### Apply what you read
[1] In the forum thread on compiling regular expressions in Mojo, in what year did the pattern ([a-zA-Z]+)* allow a Denial of Service attack?
[2] Extend the forum thread on compiling regular expressions in Mojo, starting after its last line of code.

### Document section
________________________________________
This could probably be solved by making the default mode be strict regex only and slower modes require explicit opt in. A little more verbose for "script-like" code though. As for compiling your pattern at comptime vs. runtime it should be as simple as alias my_pattern = re.compile(my_regex_string) vs var my_pattern = re.compile(my_regex_string) but Mojo doesn't currently support calling functions that might raise at compile time. It seems like it should support that eventually though.

Darkmatter•11mo ago

What would the actual data layout of my_pattern look like in this case? I could see a potential path to turing completeness in the type system via Church encoding and lambda calculus, but that amounts to a torture test of the compiler.

Ryulord•11mo ago

Yeah, that's a bit tricky. Might have to be a variant type or a class

Darkmatter•11mo ago

aliases can't be recursive or co-recursive. Not sure if that's by design or a current implementation limitation.

alias my_pattern = Variant[Int16, my_pattern]

alias my_pattern = Variant[Int16, my_pattern]

^ That errors out Remember that it has to be done 100% at compile time in order to construct a state machine you can then traverse at run-time in an O(n) manner. And the state machine will be required so that you can check for anything that is incompatible with linear-time evaluation. That's why I said this needed compiler support or more powerful compile-time capabilities.

Ryulord•11mo ago

This isn't true is it? Can't we just check for presence of certain syntax?

Darkmatter•11mo ago

([a-zA-Z]+)* What part of that syntax can you ban? Because that's a Regex which allowed a Denial of Service attack in 2014.

Darkmatter•11mo ago

https://owasp.org/www-community/attacks/Regular_expression_Denial_of_Service_-_ReDoS

Regular expression Denial of Service - ReDoS on the main website for The OWASP Foundation. OWASP is a nonprofit foundation that works to improve the security of software.

Ryulord•11mo ago

And maybe have an optional type wrapping the data for each backend? then calling match would just check for the fastest non-None?

Darkmatter•11mo ago

I ended up giving up and doing this since nobody was answering my question about a JSON parser and I ran into the variant issue. This is VERY wasteful on space, and there's probably a magic type somewhere in the standard library that introduces indirection and lets you do recursive variants, but I can't find it.

@value
struct JsonType:
    var value: UInt8
    alias null = UInt8(0)
    alias bool = UInt8(1)
    alias string = UInt8(2)
    alias number = UInt8(3)
    alias list = UInt8(4)
    alias object = UInt8(5)
________________________________________
### Information provided
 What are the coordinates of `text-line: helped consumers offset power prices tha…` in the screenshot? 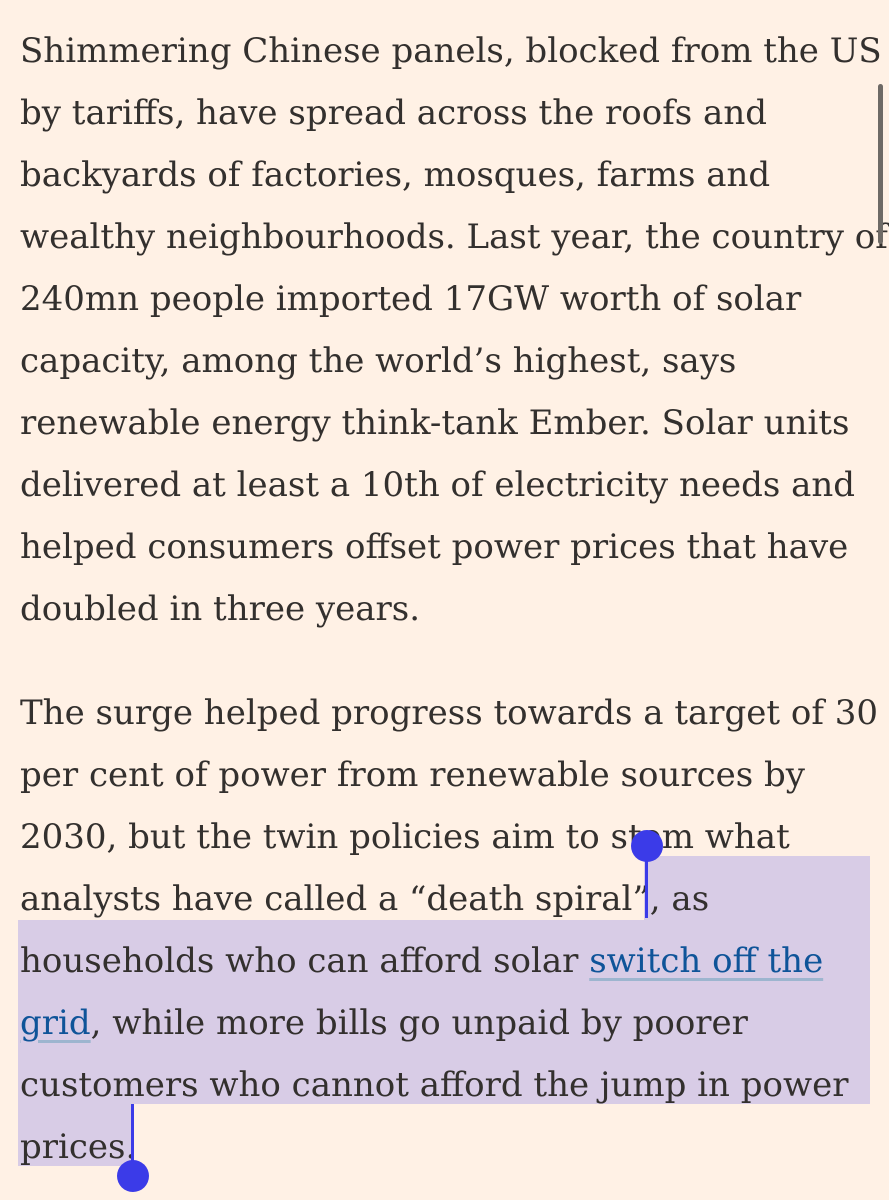 It's located at (434, 547).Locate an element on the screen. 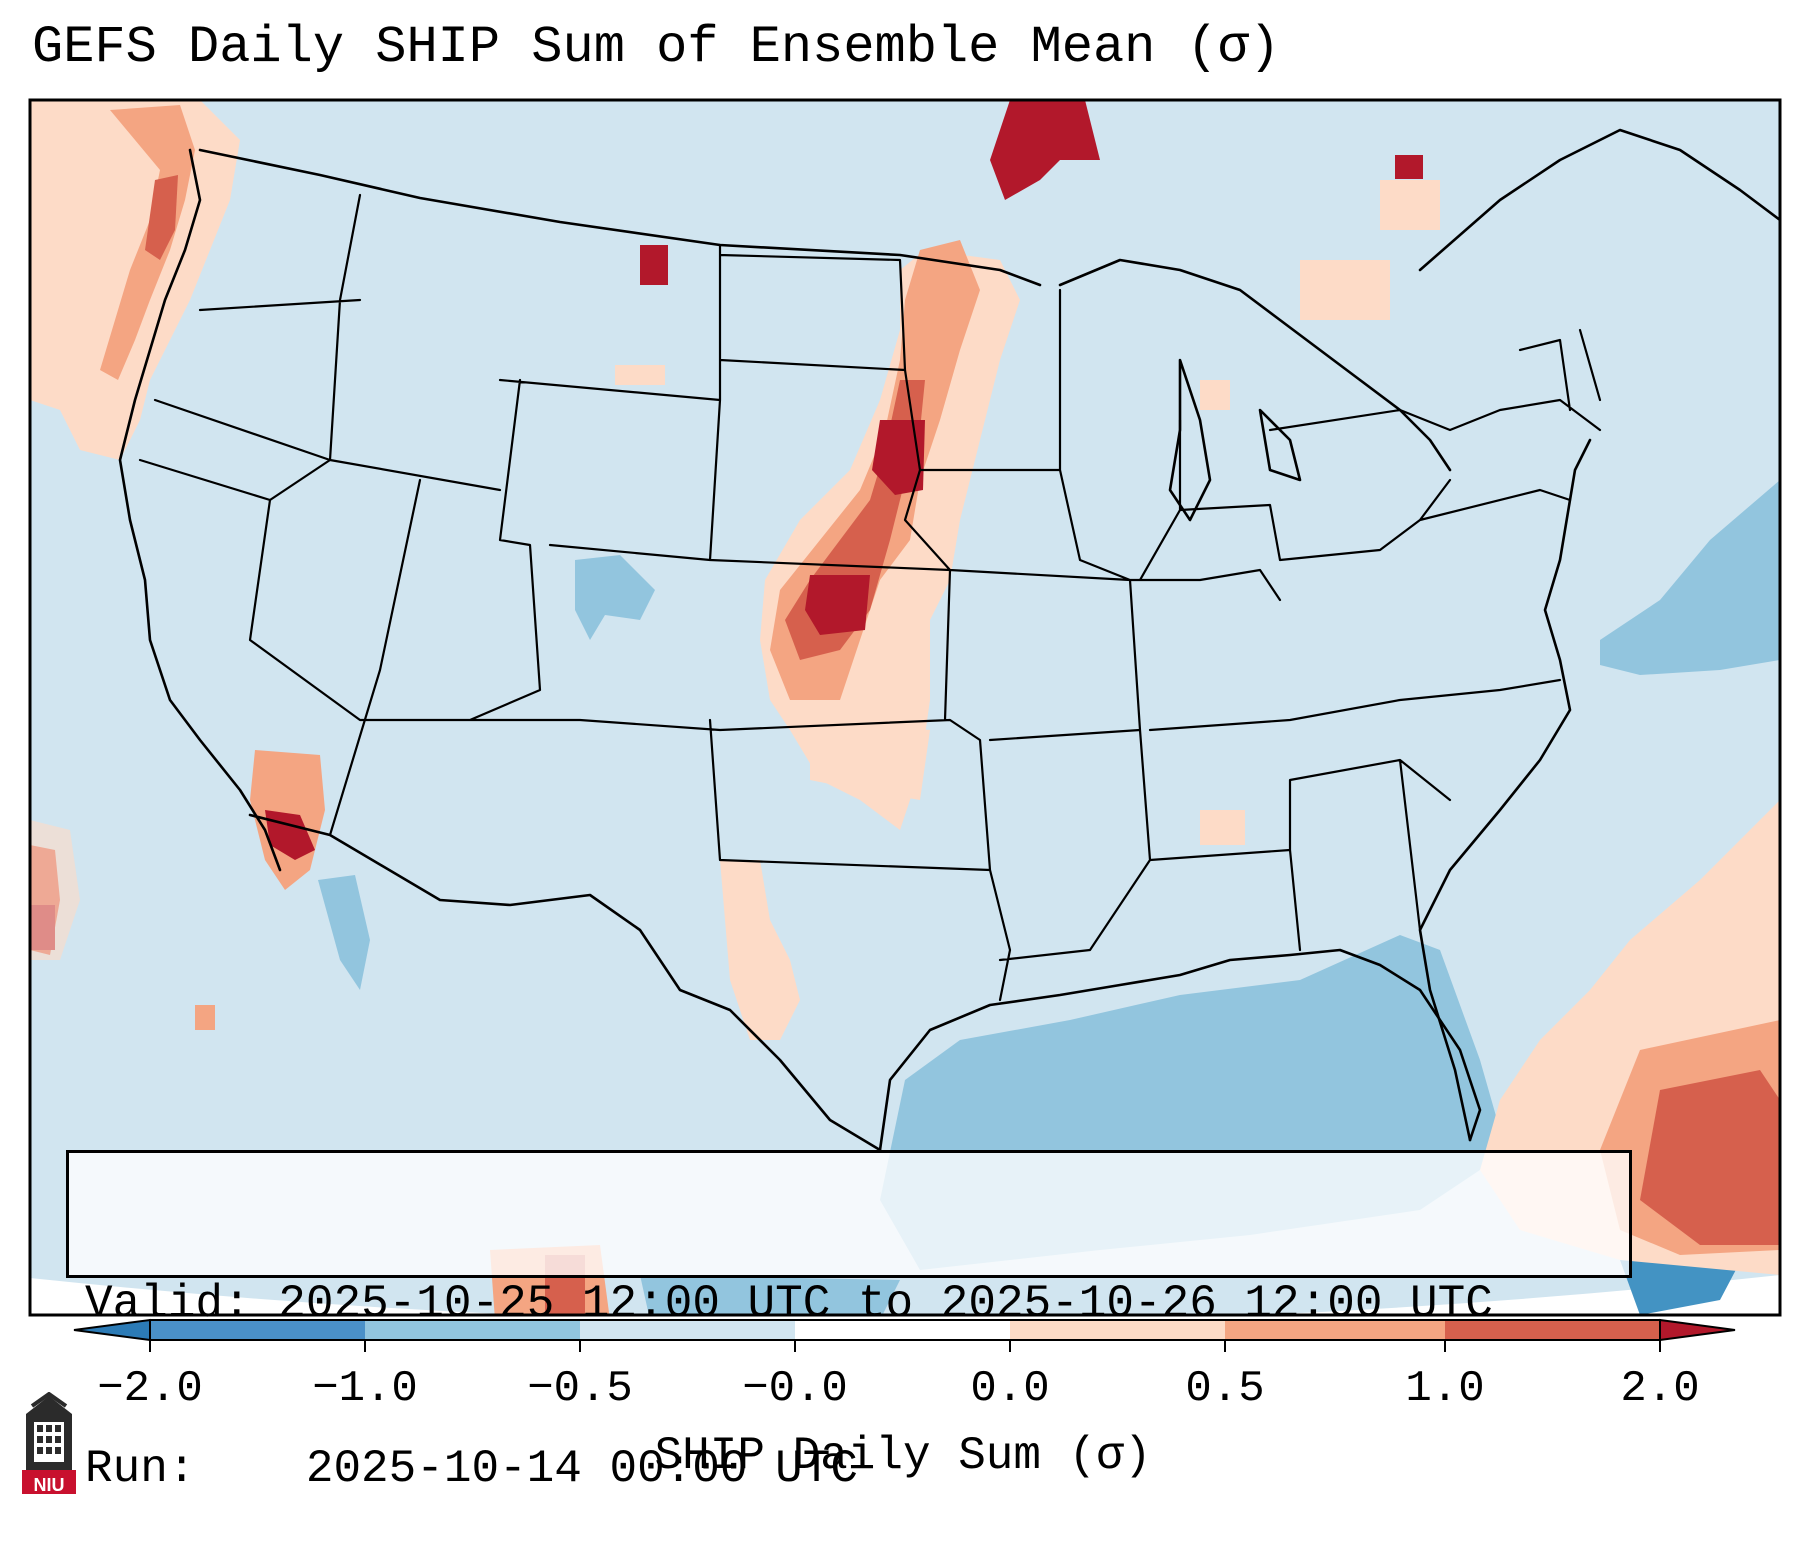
________________________________________
### Results of the tasks
[1] 2014

[2]
    alias integer = UInt8(6)

@value
struct JsonValue:
    var type: JsonType
    var bool: Bool
    var integer: Int64
    var number: Float64
    var string: String
    var list: List[Self]
    var object: Dict[String, Self]

@value
struct JsonType:
    var value: UInt8
    alias null = UInt8(0)
    alias bool = UInt8(1)
    alias string = UInt8(2)
    alias number = UInt8(3)
    alias list = UInt8(4)
    alias object = UInt8(5)
    alias integer = UInt8(6)

@value
struct JsonValue:
    var type: JsonType
    var bool: Bool
    var integer: Int64
    var number: Float64
    var string: String
    var list: List[Self]
    var object: Dict[String, Self]

Ryulord•11mo ago

Oh now I understand. I was confused about you mentioning recursion in Variant. The idea would be that my_pattern would have type Variant[re_state_machine, cfg_parser] and the issue here isn't syntax but the fact that the engine can do backtracking. You can change the semantics so this isn't quadratic

Darkmatter•11mo ago

I was thinking about the parse tree since I'm currently writing a JSON parser while we're talking.

ModularBot•11mo ago

Congrats @Darkmatter, you just advanced to level 2!

Darkmatter•11mo ago

I don't see a good way to build the parse tree at compile time. Most of the approaches I can think of would probably run into issues around co-recursive type definitions.

Ryulord•11mo ago

That makes more sense. Yeah, not sure how that would work. You could I guess do something kind of cursed where you represent the tree using a List[Node] and just have each node hold incides but that's pretty gross

Darkmatter•11mo ago

Except it's not a List because I think you can't have a list with members at compile time, it's a Cons list, which makes it much worse.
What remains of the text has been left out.